→ **SUPPLIED DATA**
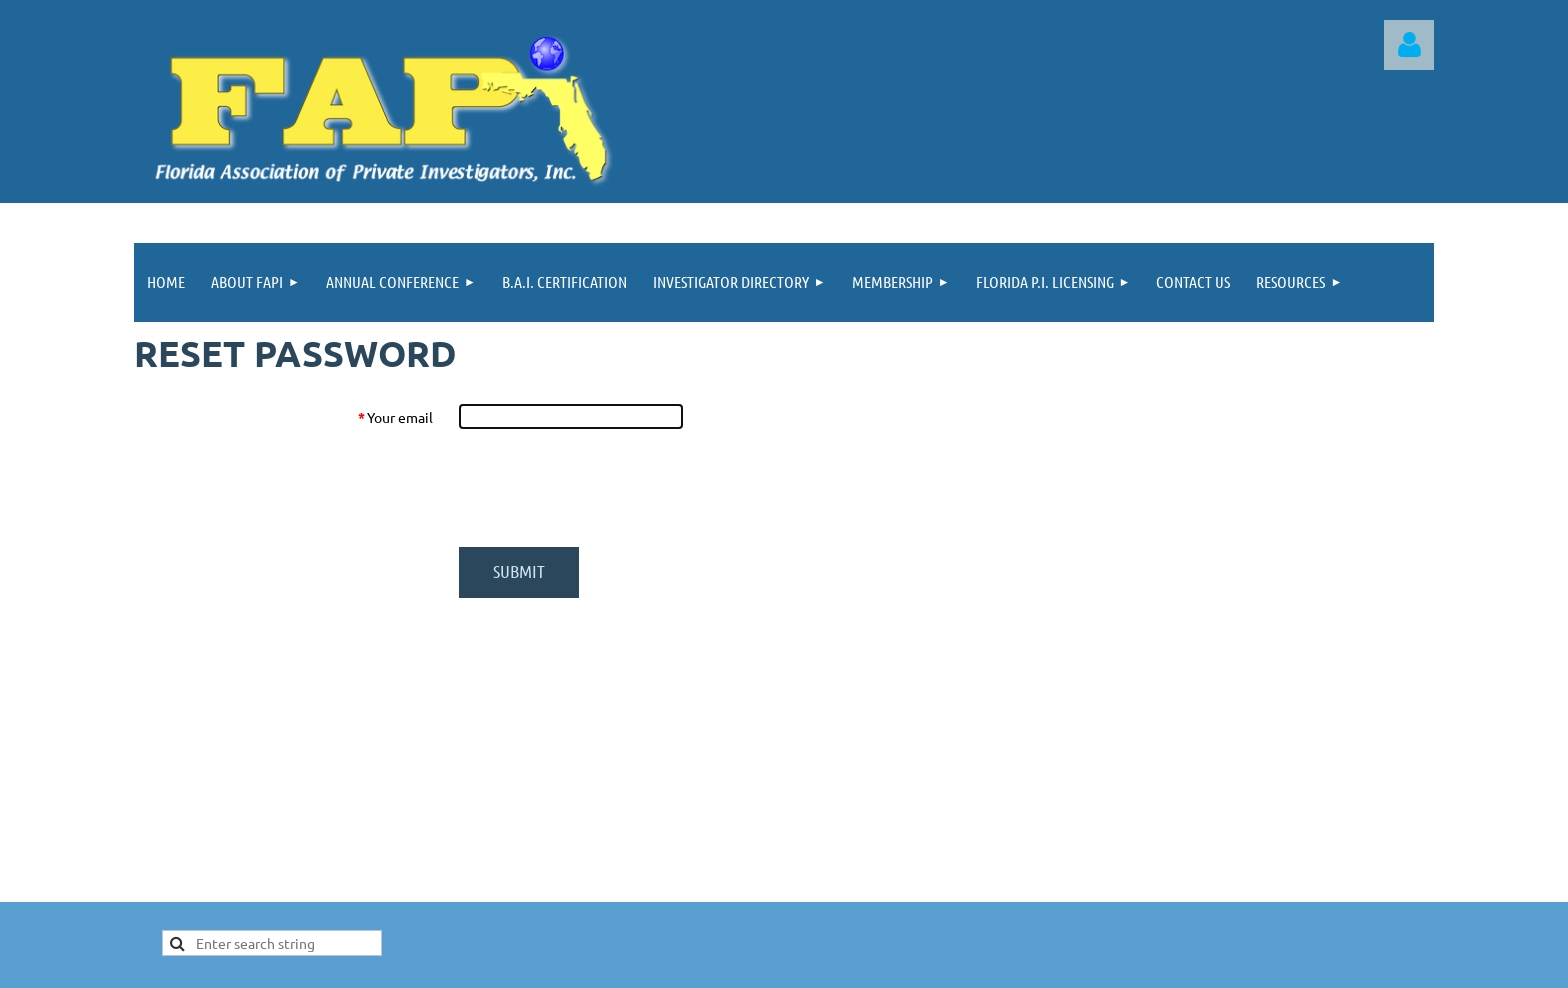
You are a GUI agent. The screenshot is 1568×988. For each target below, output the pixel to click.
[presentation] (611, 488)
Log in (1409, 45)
---
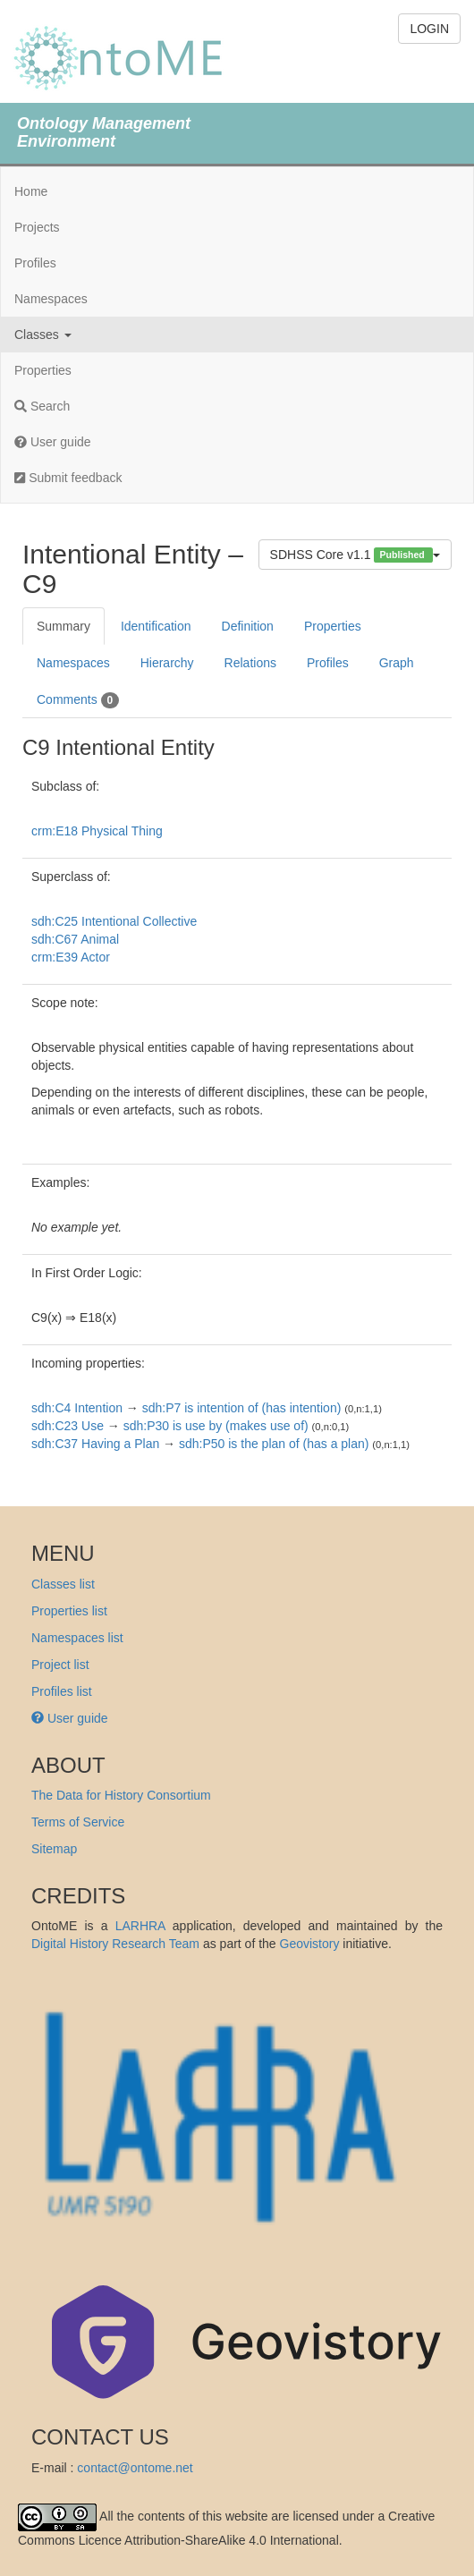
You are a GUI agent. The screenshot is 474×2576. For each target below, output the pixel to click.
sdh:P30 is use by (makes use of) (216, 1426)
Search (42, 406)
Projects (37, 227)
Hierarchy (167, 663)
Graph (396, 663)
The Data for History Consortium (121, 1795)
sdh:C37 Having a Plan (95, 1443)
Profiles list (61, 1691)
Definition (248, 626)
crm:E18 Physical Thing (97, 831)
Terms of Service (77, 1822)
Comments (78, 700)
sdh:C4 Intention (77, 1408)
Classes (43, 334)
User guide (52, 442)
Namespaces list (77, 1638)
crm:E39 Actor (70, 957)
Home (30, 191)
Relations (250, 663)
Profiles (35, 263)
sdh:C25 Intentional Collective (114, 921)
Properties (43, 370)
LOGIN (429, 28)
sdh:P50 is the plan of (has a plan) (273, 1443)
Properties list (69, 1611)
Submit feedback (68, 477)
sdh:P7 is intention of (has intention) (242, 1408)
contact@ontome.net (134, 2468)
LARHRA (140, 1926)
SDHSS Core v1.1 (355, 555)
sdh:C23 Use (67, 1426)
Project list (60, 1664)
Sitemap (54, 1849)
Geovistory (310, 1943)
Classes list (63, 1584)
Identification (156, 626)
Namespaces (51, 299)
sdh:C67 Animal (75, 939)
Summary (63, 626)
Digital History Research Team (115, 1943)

→ **TASK TO CARRY OUT**
Shift every coordinate in the answers by -26 and write out again everything from the line containing "Classes list (63, 1584)" down to the line containing "Digital History Research Team (115, 1943)", requests included.

→ **SOLUTION FOR THIS TASK**
Classes list (37, 1558)
Identification (130, 600)
Namespaces (25, 273)
sdh:C67 Animal (49, 913)
Summary (37, 600)
Digital History Research Team (89, 1917)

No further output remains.